Problem set:
a) In the Idaho essay excerpt, list the three things the quoted passage says were cherished.
b) Output the entries verbatim, starting at their first line and running through the line containing "Action: tap(879, 250)", inclusive.

Everything I know about Idaho I learned from Marilynne Robinson. I suppose that’s not quite true. I have a friend from Coeur d’Alene who feels a complicated love for his state, home both to great beauty and to the Aryan Nations. I know that the rich and famous vacation in Sun Valley. But my Idaho is really Robinson’s Idaho—the place that she has explored in essays and fiction, a place of the literary and theological imagination. In the essay “Psalm 8,” Robinson describes the Idaho of her childhood as “a thriving place…full of intention, a sufficiency awaiting expectation.” Here she is, remembering the lovely excess of it all:
Thousands of florets for which I would never learn names, so tiny even a child had to kneel to see them at all, squandered intricacy and opulence on avid little bees, the bees cherished, the flowers cherished, the light cherished, visibly, audibly, palpably.

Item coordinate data
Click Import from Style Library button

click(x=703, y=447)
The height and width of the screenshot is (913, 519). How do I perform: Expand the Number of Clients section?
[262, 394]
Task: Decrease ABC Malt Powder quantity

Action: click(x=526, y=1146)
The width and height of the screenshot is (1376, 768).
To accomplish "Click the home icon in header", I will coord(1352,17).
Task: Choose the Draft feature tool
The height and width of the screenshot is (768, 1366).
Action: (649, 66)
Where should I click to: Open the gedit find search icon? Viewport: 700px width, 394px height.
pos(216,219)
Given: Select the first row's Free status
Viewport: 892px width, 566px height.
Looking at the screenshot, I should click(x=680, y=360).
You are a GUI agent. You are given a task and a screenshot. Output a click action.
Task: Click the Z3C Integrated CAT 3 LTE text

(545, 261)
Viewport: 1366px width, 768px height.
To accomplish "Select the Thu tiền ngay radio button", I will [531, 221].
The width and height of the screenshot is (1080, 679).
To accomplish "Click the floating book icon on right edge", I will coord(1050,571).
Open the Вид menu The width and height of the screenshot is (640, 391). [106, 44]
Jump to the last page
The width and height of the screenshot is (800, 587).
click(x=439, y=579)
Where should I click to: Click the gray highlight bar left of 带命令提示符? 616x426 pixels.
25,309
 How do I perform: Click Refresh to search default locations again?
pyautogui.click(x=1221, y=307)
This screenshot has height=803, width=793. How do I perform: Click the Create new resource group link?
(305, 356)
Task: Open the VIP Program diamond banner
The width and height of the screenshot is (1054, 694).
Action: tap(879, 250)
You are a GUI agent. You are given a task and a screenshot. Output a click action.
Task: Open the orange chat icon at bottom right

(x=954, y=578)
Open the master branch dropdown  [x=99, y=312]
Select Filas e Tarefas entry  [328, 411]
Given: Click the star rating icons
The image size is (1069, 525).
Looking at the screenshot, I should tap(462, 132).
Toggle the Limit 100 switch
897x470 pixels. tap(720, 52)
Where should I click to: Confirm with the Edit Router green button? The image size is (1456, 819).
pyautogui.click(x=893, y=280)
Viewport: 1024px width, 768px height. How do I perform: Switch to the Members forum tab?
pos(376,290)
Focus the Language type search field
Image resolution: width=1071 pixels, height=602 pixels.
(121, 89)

Solutions to the problems:
a)
- the bees
- the flowers
- the light

b)
Click Import from Style Library button

click(x=703, y=447)
The height and width of the screenshot is (913, 519). How do I perform: Expand the Number of Clients section?
[262, 394]
Task: Decrease ABC Malt Powder quantity

Action: click(x=526, y=1146)
The width and height of the screenshot is (1376, 768).
To accomplish "Click the home icon in header", I will coord(1352,17).
Task: Choose the Draft feature tool
The height and width of the screenshot is (768, 1366).
Action: (649, 66)
Where should I click to: Open the gedit find search icon? Viewport: 700px width, 394px height.
pos(216,219)
Given: Select the first row's Free status
Viewport: 892px width, 566px height.
Looking at the screenshot, I should click(x=680, y=360).
You are a GUI agent. You are given a task and a screenshot. Output a click action.
Task: Click the Z3C Integrated CAT 3 LTE text

(545, 261)
Viewport: 1366px width, 768px height.
To accomplish "Select the Thu tiền ngay radio button", I will [531, 221].
The width and height of the screenshot is (1080, 679).
To accomplish "Click the floating book icon on right edge", I will coord(1050,571).
Open the Вид menu The width and height of the screenshot is (640, 391). [106, 44]
Jump to the last page
The width and height of the screenshot is (800, 587).
click(x=439, y=579)
Where should I click to: Click the gray highlight bar left of 带命令提示符? 616x426 pixels.
25,309
 How do I perform: Click Refresh to search default locations again?
pyautogui.click(x=1221, y=307)
This screenshot has height=803, width=793. How do I perform: Click the Create new resource group link?
(305, 356)
Task: Open the VIP Program diamond banner
The width and height of the screenshot is (1054, 694).
Action: tap(879, 250)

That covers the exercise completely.